- Data section -
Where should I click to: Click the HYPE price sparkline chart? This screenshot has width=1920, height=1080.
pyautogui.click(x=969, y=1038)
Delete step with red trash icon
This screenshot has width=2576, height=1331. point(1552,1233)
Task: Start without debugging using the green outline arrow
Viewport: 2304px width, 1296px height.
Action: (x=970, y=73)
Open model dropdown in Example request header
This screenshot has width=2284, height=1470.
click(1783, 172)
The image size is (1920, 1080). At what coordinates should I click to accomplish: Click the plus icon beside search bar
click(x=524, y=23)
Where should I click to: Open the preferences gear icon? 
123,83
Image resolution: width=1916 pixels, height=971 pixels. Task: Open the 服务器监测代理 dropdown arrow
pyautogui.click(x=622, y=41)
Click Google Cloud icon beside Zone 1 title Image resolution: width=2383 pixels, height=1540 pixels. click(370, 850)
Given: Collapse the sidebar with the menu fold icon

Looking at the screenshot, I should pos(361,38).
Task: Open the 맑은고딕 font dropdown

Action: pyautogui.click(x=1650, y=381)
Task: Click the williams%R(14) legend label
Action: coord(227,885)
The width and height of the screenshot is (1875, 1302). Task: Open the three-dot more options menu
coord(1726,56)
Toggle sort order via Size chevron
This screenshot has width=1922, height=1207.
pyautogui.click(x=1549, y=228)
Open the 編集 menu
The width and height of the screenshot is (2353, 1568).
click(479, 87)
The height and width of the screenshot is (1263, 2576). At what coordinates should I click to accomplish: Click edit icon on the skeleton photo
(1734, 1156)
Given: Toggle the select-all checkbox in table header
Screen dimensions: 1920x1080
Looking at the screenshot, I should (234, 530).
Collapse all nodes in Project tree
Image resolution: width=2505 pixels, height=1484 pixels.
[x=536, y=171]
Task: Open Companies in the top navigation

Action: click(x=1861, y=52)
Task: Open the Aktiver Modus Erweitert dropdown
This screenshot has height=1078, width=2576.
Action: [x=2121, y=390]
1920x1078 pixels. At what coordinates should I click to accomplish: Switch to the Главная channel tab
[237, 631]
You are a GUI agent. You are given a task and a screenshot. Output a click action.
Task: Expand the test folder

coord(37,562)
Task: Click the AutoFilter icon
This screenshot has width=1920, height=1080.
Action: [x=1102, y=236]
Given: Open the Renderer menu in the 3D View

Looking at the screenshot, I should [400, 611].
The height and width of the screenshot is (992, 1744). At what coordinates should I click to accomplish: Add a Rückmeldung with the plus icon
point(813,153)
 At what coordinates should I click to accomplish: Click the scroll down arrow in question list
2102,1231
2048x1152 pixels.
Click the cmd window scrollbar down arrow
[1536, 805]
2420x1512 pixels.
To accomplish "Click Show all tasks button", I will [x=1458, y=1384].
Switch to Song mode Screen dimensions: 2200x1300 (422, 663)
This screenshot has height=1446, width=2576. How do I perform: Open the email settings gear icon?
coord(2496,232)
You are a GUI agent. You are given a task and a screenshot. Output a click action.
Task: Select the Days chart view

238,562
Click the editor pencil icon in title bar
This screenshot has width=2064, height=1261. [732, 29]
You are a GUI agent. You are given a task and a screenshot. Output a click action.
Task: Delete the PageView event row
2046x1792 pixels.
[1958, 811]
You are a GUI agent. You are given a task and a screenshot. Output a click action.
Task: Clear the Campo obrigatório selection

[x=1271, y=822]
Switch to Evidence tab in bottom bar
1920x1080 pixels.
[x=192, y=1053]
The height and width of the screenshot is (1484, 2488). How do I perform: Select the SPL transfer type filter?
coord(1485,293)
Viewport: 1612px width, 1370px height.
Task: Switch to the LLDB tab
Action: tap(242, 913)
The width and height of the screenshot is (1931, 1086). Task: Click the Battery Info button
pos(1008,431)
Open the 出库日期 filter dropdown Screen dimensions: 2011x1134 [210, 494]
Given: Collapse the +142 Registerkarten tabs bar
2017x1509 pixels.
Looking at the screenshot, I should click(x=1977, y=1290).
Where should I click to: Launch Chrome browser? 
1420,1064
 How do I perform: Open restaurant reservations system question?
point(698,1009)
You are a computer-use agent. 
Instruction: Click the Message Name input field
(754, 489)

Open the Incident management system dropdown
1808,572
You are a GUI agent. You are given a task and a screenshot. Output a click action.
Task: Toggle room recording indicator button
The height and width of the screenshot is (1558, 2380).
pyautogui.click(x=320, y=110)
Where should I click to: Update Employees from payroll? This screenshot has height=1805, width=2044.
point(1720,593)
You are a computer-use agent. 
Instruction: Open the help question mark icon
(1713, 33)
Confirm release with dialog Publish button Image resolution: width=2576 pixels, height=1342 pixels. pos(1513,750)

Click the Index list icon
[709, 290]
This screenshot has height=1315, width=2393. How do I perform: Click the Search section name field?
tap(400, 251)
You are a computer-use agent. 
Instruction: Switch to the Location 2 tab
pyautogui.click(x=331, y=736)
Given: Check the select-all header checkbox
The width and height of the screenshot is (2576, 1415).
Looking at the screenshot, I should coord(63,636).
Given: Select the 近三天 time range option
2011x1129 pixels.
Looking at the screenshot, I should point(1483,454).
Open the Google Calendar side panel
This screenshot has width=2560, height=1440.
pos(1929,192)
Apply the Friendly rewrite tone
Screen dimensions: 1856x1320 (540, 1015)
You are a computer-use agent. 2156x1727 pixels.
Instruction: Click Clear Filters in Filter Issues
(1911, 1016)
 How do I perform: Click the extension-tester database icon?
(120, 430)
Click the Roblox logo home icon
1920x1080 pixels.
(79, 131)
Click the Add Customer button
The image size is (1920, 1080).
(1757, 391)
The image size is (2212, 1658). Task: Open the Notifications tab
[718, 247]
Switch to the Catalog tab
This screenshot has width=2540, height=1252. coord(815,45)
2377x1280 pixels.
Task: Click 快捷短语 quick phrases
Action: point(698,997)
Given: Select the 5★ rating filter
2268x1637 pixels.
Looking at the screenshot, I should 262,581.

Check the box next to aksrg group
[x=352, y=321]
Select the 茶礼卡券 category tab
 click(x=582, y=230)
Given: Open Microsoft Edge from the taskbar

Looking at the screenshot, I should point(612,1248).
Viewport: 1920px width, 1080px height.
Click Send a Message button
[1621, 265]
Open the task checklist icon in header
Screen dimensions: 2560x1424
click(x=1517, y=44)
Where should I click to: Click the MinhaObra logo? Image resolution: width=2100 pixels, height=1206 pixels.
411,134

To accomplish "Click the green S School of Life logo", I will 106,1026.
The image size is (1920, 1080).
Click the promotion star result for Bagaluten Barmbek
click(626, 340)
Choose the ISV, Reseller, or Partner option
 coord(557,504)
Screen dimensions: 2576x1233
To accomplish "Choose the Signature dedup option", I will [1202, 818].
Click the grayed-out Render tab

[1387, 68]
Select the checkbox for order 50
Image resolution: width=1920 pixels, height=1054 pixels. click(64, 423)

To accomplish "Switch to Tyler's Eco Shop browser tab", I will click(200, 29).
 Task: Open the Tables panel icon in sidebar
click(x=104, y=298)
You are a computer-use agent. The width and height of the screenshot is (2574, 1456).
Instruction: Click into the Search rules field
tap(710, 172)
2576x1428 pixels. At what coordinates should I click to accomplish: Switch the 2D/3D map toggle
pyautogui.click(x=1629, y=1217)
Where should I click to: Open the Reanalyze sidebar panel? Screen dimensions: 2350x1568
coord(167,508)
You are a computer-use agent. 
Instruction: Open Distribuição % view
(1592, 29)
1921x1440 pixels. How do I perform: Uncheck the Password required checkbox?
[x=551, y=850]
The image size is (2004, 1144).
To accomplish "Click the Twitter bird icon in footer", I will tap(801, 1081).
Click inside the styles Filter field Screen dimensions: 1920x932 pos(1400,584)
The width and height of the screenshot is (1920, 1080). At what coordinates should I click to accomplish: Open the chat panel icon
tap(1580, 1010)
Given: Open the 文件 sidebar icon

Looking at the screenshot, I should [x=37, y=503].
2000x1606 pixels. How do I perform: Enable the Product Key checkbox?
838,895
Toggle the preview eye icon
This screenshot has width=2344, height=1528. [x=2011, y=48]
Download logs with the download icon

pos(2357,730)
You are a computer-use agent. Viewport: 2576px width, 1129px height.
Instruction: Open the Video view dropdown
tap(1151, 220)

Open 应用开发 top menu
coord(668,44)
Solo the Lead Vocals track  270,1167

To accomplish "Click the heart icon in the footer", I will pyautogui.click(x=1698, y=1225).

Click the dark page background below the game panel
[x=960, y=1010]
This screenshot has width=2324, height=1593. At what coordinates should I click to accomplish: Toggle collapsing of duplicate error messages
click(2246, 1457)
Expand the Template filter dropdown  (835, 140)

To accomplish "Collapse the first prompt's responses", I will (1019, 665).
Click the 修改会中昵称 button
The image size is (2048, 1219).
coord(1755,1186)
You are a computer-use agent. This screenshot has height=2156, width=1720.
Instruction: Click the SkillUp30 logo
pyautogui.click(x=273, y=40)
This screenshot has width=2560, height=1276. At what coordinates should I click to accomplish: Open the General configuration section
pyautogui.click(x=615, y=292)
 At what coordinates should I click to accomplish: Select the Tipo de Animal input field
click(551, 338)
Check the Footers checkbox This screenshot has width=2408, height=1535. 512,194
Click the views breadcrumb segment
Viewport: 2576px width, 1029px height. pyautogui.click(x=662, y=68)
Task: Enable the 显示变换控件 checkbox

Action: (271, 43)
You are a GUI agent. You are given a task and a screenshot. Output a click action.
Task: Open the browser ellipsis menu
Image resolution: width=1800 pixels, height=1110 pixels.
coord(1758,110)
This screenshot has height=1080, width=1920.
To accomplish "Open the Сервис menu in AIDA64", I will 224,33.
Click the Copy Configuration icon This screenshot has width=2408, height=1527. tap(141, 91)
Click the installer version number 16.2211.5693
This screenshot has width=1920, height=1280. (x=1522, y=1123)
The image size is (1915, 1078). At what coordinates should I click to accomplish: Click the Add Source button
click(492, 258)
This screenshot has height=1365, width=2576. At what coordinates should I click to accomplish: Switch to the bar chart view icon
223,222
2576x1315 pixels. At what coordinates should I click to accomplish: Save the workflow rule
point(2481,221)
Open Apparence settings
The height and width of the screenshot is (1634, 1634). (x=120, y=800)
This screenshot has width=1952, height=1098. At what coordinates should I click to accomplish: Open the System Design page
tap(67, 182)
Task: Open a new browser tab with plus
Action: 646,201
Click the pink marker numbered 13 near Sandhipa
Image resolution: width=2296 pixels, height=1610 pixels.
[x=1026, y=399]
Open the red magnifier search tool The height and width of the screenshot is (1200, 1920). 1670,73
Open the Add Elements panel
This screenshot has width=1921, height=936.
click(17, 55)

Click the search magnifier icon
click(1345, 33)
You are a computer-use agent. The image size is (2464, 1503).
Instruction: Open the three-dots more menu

- Task brief -
Copy the entries above exactly, but only from the line holding "1920x1078 pixels. At" through the line holding "Task: Click the AutoFilter icon", both included.

- Exercise result -
1920x1078 pixels. At what coordinates should I click to accomplish: Switch to the Главная channel tab
[237, 631]
You are a GUI agent. You are given a task and a screenshot. Output a click action.
Task: Expand the test folder

coord(37,562)
Task: Click the AutoFilter icon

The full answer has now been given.